Dr. Aristide noted, “Patients who do not have insurance do not come for follow up and will often present once their illness has progressed to a level that requires more intervention”.

Under the new law, “premiums will be paid for by families, not employers, and would cost less because coverage is under group policies rather than individual policies,”according to the press release from the governor’s office.

Under the “Age 29” Dependent Coverage Extension, there are two ways in which coverage can be extended, a “young adult” option, and a “make available” option.

The young adult option “permits eligible young adults through the age of 29 to continue or obtain coverage through a parent’s group policy,” according to information on the New York State Insurance Department website, where  “employees or their eligible dependents may then elect the benefit and pay the premium, which cannot be more than 100% of the single premium rate.”

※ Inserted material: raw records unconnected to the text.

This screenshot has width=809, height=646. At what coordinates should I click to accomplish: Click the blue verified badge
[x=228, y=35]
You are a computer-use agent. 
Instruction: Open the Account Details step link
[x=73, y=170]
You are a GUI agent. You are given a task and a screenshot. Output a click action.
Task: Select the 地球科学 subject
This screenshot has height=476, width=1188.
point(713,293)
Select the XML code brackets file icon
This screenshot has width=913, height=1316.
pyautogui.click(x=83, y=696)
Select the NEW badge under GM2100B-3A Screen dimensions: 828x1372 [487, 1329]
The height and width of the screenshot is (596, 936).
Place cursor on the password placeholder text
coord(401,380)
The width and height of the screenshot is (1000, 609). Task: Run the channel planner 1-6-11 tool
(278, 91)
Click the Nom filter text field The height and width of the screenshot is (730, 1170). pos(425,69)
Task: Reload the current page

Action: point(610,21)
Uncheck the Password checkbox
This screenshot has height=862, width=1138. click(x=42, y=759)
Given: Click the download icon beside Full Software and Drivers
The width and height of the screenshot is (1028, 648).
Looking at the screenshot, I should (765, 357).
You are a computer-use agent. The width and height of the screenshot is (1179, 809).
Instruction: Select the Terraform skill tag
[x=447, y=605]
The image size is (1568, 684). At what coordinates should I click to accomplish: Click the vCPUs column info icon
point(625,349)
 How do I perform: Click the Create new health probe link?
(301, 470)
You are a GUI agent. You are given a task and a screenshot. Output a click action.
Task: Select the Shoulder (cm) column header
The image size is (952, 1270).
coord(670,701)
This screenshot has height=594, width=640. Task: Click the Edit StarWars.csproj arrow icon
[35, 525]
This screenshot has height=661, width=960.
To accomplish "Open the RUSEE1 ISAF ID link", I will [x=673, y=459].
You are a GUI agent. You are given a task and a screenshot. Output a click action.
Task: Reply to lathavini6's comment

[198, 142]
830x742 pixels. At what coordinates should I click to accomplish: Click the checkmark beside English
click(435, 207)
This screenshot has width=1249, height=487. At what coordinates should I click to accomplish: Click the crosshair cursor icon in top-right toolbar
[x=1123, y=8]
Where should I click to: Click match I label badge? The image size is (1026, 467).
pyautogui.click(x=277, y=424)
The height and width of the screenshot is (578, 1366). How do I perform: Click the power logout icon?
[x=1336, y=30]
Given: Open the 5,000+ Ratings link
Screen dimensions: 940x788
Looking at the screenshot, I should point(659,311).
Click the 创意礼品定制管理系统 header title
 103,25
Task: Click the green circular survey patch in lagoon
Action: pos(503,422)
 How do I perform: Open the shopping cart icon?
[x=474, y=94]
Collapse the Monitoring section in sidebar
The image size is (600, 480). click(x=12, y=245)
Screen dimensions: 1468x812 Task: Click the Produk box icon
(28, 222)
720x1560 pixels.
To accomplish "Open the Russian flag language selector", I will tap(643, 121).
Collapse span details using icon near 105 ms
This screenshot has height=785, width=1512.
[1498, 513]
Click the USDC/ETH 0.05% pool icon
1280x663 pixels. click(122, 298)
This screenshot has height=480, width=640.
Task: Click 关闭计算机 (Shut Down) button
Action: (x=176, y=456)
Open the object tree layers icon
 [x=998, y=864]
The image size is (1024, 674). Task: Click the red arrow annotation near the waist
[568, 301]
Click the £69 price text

This option can be equated to adding a line onto a family cellular phone plan, and is called the young adult option because eligible children can opt continue to be covered by a parent’s health insurance until age 29.

The “make-available” option requires insurers to make an extended coverage option available to the children of their policyholders.

The NYS Insurance Department places emphasis on the fact that, for the “make-available” option, “the employer or group decides whether to offer this benefit to employees.  The young adult does not get to make this choice.”

Dr. Aristide approves of the extension of insurance coverage, and commented, “23-29 is the age that people graduate college and may not be employed immediately, which means that this population may not have adequate insurance coverage and will not be able to follow up with their physician,or may not even have a physician for primary care.”